● Recorded data
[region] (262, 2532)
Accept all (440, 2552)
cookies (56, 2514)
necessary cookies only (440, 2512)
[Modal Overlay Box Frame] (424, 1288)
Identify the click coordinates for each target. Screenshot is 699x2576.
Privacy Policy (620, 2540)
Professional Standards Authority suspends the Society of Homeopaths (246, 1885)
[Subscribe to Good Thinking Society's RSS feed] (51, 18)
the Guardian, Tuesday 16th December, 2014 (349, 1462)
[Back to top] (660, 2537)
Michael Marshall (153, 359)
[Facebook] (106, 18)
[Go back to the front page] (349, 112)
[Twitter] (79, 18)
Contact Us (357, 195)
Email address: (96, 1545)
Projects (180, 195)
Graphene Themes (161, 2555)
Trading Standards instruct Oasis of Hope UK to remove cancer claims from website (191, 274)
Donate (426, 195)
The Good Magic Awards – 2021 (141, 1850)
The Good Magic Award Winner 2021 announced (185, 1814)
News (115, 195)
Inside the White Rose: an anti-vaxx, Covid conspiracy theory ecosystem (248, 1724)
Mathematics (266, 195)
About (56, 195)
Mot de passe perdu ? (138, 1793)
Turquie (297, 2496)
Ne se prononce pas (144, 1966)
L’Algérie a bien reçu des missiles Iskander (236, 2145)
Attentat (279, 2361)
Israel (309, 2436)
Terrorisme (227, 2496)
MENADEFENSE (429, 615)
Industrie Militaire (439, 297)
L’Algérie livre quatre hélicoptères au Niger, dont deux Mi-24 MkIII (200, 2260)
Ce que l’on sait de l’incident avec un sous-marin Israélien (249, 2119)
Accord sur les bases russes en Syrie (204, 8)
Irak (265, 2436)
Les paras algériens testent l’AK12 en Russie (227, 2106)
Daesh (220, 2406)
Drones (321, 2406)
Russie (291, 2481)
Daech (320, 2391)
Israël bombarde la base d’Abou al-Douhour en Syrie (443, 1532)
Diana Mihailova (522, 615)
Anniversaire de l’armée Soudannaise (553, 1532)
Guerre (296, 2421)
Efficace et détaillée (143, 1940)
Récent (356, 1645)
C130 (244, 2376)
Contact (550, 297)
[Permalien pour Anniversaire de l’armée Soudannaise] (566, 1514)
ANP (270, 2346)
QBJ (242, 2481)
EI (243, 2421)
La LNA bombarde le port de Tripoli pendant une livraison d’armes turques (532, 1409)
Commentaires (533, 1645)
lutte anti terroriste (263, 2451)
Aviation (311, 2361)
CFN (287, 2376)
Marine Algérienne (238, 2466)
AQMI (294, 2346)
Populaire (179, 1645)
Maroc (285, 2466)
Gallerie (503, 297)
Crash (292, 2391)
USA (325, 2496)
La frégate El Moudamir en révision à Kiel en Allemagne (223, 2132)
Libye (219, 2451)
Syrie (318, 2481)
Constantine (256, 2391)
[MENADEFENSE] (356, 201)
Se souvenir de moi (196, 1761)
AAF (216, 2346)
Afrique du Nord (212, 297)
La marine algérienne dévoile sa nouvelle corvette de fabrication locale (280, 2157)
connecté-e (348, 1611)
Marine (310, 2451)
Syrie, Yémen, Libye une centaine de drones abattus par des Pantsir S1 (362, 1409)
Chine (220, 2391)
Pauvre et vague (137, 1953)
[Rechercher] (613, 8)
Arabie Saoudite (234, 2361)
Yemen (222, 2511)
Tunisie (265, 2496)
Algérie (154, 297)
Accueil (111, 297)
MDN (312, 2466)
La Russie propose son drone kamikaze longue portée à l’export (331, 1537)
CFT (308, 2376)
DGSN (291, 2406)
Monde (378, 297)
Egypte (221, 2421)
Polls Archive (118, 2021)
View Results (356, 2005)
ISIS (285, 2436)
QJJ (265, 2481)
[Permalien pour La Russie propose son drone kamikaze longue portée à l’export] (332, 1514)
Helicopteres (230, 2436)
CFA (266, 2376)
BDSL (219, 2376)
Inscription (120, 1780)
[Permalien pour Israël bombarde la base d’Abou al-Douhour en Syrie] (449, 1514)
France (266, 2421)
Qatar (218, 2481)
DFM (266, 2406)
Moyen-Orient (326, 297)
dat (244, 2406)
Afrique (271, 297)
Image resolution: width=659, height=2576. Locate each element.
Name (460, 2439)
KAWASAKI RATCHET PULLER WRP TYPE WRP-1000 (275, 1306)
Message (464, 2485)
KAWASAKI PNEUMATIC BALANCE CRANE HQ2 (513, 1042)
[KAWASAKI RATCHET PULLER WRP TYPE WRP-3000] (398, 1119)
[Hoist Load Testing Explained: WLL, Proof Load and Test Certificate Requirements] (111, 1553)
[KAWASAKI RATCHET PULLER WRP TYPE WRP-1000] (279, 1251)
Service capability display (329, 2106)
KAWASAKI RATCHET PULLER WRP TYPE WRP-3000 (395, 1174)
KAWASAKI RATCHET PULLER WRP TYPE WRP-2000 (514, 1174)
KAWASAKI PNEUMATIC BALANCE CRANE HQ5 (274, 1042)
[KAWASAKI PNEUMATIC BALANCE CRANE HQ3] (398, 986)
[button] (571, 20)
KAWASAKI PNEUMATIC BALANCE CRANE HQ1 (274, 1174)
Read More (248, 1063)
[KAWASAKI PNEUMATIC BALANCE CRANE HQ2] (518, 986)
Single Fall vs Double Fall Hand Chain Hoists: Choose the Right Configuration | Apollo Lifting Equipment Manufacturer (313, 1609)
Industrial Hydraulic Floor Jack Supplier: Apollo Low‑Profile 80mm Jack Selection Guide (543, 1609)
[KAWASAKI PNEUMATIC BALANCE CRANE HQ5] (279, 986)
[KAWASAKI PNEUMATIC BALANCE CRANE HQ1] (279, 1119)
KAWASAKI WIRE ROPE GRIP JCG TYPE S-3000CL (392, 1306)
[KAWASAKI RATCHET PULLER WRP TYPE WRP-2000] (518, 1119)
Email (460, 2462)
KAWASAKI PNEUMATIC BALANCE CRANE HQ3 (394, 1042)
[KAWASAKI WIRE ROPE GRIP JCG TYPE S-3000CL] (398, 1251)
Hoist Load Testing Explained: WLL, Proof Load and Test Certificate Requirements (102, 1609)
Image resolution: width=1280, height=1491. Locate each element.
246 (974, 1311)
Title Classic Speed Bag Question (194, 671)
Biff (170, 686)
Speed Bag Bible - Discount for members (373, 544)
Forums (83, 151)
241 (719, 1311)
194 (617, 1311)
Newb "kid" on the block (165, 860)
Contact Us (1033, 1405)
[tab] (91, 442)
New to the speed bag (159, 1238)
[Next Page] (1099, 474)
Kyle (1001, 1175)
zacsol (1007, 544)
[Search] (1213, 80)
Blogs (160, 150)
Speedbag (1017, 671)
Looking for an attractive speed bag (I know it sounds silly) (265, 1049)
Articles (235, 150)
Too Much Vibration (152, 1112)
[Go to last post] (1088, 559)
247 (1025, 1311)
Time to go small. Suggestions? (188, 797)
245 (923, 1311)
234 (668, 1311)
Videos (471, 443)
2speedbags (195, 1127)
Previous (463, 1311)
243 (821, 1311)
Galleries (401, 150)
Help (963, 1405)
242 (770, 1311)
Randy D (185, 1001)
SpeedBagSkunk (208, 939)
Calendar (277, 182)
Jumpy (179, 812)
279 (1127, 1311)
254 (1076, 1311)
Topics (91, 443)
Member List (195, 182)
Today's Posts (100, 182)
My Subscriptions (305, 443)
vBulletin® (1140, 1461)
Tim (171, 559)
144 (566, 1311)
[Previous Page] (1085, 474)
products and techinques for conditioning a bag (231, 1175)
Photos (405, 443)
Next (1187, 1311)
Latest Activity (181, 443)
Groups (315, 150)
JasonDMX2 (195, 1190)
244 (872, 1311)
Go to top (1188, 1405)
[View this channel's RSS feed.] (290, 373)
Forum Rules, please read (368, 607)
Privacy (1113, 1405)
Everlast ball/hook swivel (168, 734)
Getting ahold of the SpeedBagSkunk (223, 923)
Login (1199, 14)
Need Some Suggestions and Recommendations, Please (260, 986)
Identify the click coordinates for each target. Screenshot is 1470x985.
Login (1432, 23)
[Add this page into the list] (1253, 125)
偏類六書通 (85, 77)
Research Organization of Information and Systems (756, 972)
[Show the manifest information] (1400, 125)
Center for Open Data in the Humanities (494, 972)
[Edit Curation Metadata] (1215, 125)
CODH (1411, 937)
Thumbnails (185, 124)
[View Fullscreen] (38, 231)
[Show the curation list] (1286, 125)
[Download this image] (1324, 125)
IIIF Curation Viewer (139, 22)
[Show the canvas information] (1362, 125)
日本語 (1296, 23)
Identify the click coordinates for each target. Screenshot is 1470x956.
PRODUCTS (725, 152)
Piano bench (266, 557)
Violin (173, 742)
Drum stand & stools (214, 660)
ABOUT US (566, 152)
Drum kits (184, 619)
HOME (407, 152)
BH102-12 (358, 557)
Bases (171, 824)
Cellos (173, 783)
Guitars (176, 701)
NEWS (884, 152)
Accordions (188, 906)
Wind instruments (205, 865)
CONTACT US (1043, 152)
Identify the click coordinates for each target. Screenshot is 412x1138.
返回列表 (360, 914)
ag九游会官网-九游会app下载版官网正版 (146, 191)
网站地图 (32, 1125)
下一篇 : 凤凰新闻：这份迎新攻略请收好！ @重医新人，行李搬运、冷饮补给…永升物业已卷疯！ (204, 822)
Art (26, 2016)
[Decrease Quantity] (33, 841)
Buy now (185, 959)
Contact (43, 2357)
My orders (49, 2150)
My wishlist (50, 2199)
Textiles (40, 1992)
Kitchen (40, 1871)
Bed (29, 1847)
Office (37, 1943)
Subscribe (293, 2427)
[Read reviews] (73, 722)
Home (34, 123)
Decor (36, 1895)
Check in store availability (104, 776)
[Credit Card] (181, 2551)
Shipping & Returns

● What to work on
Repeat the records above line by line, from the first line through the line that contains "[Facebook] (106, 18)".

● Response to this task
[region] (262, 2532)
Accept all (440, 2552)
cookies (56, 2514)
necessary cookies only (440, 2512)
[Modal Overlay Box Frame] (424, 1288)
Identify the click coordinates for each target. Screenshot is 699x2576.
Privacy Policy (620, 2540)
Professional Standards Authority suspends the Society of Homeopaths (246, 1885)
[Subscribe to Good Thinking Society's RSS feed] (51, 18)
the Guardian, Tuesday 16th December, 2014 (349, 1462)
[Back to top] (660, 2537)
Michael Marshall (153, 359)
[Facebook] (106, 18)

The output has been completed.